In it, he gives an alternative proof of a result I asked about in this question.
Let $X$ be an affine variety over an algebraically closed field $k$, $A=\Gamma(X,\mathcal{O}_X)$, and $\mathcal{F}$ a coherent sheaf on $X$.
Let $x\in X$, $\mathfrak{m}_x=\{f\in A\mid f(x)=0\}$, and $k(x)=A/\mathfrak{m}_x$. Then the function $$\varphi(x)=\dim_{k(x)}(\mathcal{F}\otimes_A k(x))$$ is upper semi-continuous.
I'll go through his reasoning and my thoughts so far. Since $\mathcal{F}$ is coherent, I have taken an $A$-module $M$ with $\mathcal{F}=\widetilde{M}$.
He starts by saying that by Nakayama's Lemma we have that $\varphi(x)$ is the minimum number of generators of the stalk $\mathcal{F}_x$ as an $\mathcal{O}_x$-module.
Here is my attempt to justify this:
Suppose $x_1,\ldots,x_n$ generate $\mathcal{F}_x=M_{\mathfrak{m}_x}$ as an $\mathcal{O}_x=A_{\mathfrak{m}_x}$ module, with $n$ minimal. Then for any $m\in\mathcal{F}_x$ we can find $a_i\in A$, $f\in A\setminus\mathfrak{m}_x$ such that $$m=\frac{a_1}{f}x_1+\cdots+\frac{a_n}{f}x_n$$ (we can assume a common denominator by taking terms into the $a_i$). Since $k(x)$ is a field we can find $g\in A$ with $fg-1\in\mathfrak{m}_x$. Then for $b_i=a_ig$ we have $m=b_1x_1+\cdots+b_nx_n$ in $\mathcal{F}\otimes_A k(x)=M/\mathfrak{m}_xM$ and so $\varphi(x)\leq n$.
Conversely, suppose that $\varphi(x)=l$ and $x_1,\ldots,x_l$ generate $\mathcal{F}\otimes_A k(x)$ over $k(x)$. Now, $\mathcal{F}\otimes_A k(x)=\mathcal{F}_x/\mathfrak{m}_x\mathcal{F}_x$, so by Nakayama's Lemma there exists some $f\in A\setminus\mathfrak{m}_x$ such that the $x_i$ generate $(M_{\mathfrak{m}_x})_f$ as an $A_f$-module. But $(M_{\mathfrak{m}_x})_f=M_{\mathfrak{m}_x}$ since $f\notin\mathfrak{m}_x$, and $A_f\subseteq A_{\mathfrak{m}_x}$, so they certainly generate $\mathcal{F}_x$ as an $\mathcal{O}_x$-module. Then $n\leq\varphi(x)$, so $\varphi(x)=n$ as desired.

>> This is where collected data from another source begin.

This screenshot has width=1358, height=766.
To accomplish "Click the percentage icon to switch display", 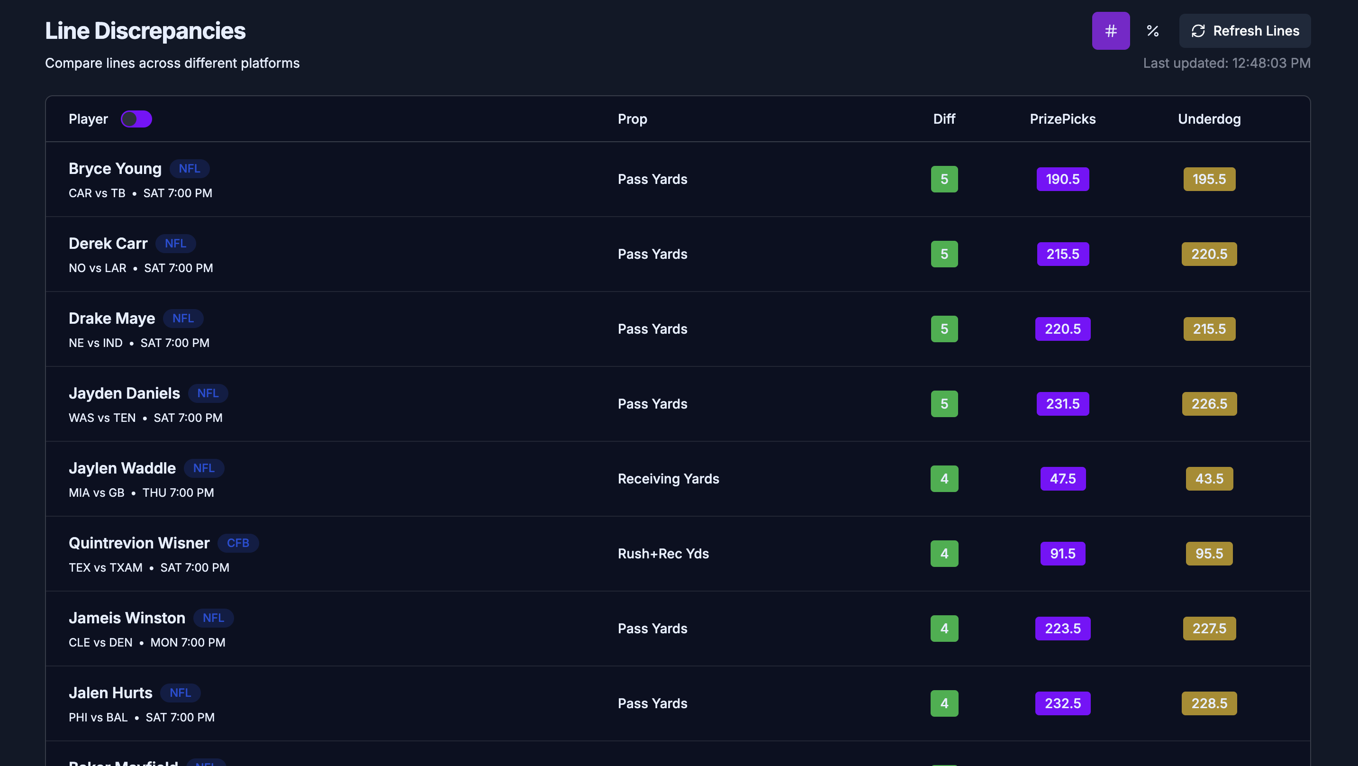I will (1153, 31).
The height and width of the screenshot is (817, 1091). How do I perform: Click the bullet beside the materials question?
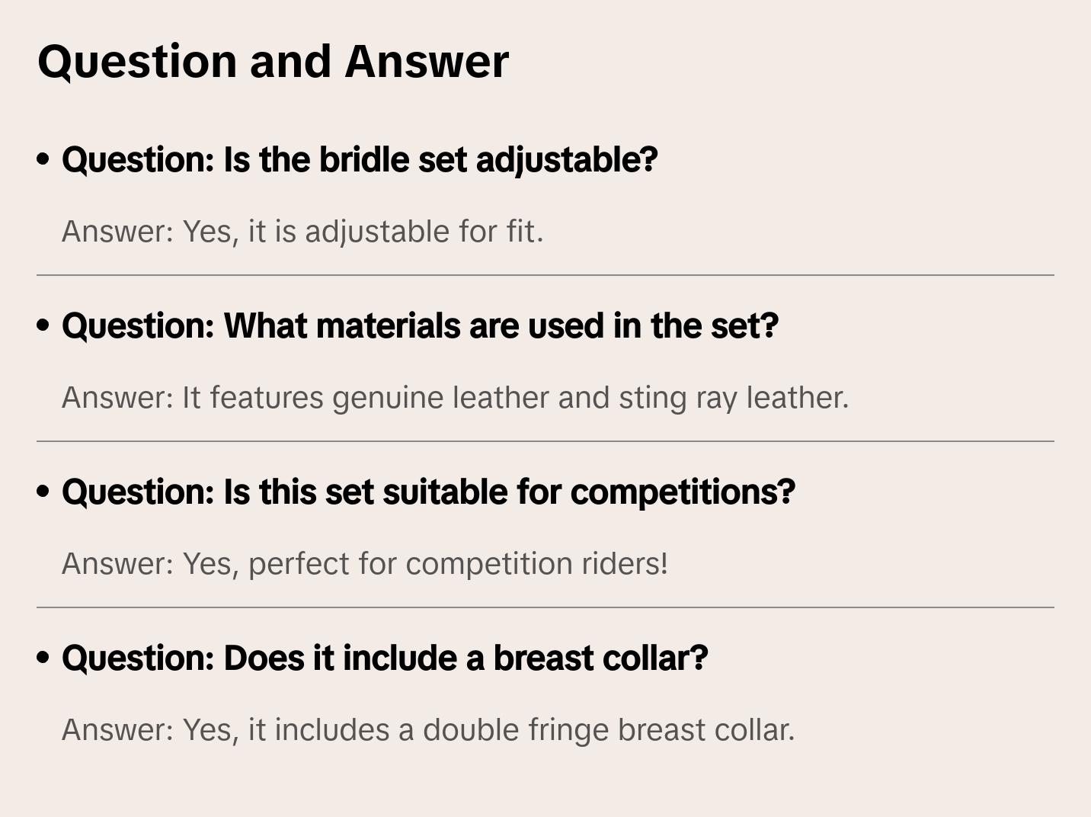pos(43,326)
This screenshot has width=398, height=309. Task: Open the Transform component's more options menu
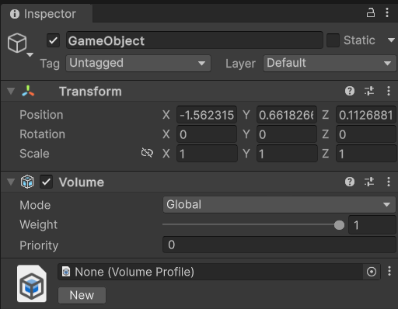pyautogui.click(x=389, y=91)
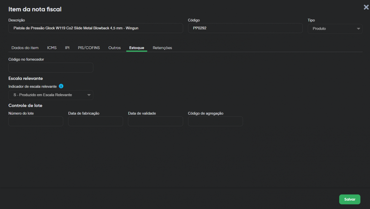
Task: Go to the PIS/COFINS tab
Action: click(x=89, y=48)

He goes on to say that if $x_1,\ldots,x_n$ form a minimal set of generators, then they generate $\mathcal{F}$ in some neighbourhood.

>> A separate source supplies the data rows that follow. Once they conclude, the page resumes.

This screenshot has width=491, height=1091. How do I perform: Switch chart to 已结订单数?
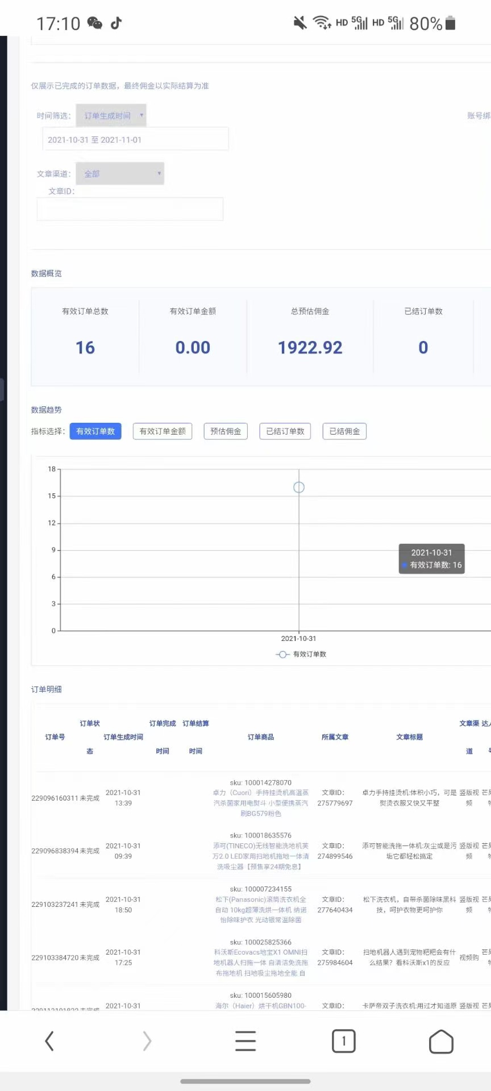point(285,431)
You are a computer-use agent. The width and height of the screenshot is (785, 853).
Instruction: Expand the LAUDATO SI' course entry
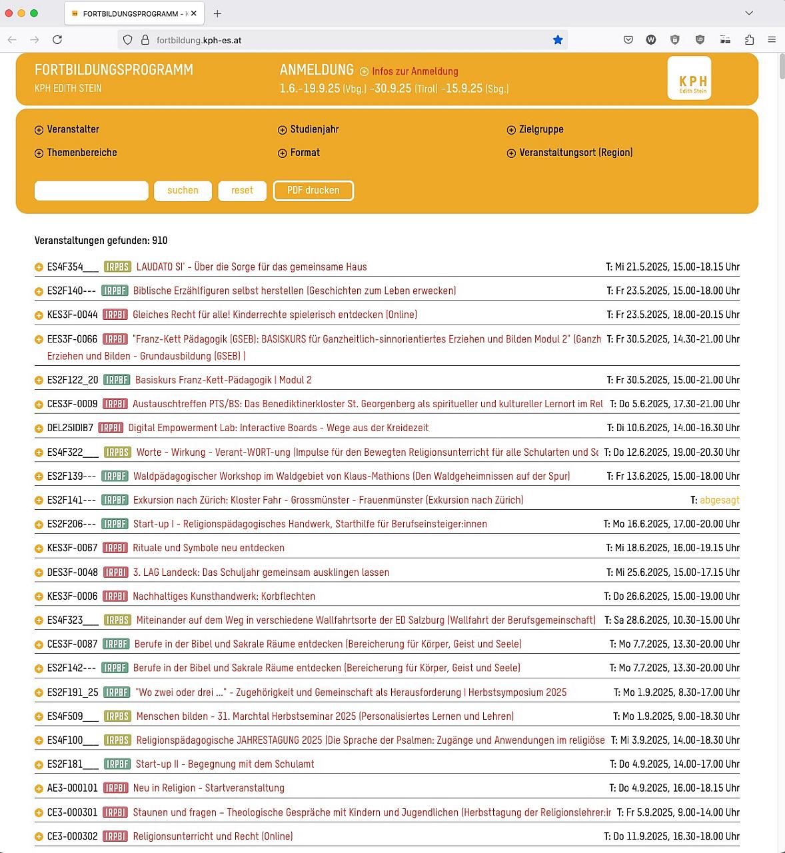[x=39, y=267]
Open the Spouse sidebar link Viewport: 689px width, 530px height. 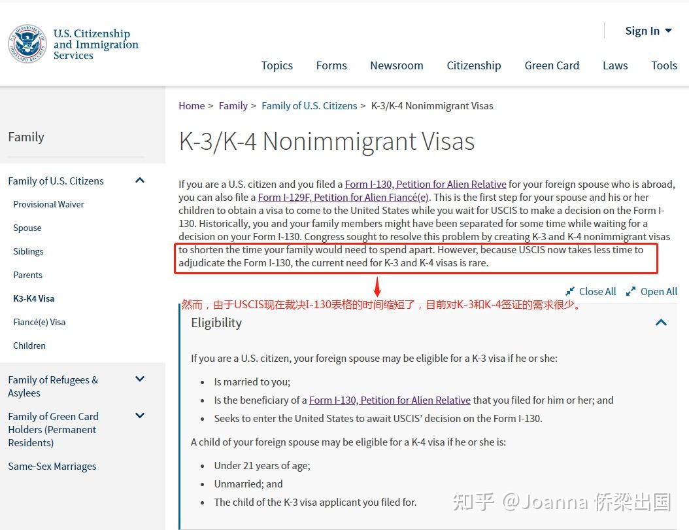(x=27, y=227)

From my justification of the first statement, it appears that this neighbourhood would be $D(f)$. We know they generate $M_{\mathfrak{m}_x}$ as an $A_f$-module, but I'm not sure how this would show they generate $M_f$. I also can't see why we would need to use the minimum number of generators for this step in particular to be true.
He concludes that if we take any $y$ in this neighbourhood, then $\varphi(y)\leq n$.

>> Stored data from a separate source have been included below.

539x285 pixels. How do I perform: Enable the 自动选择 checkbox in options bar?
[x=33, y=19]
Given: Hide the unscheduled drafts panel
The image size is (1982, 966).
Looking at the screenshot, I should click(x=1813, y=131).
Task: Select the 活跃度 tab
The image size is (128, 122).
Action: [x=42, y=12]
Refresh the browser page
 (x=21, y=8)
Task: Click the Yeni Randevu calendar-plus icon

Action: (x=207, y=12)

This is where I am particularly confused. As I understand it (and I may well have already misunderstood something), we would (hopefully) have that $x_1,\ldots,x_n$ generate $M_f$ as an $A_f$-module, with $y\in D(f)$. Then why does this imply that we can generate $\mathcal{F}_y=M_{\mathfrak{m}_y}$ as an $\mathcal{O}_y=A_{\mathfrak{m}_y}$ module using $n$ elements?
Perhaps I'm not using Nakayama's Lemma in the way he intended, my justification seems very laboured in comparison to how it is presented, so I feel I'm really missing something here. Any help would be much appreciated.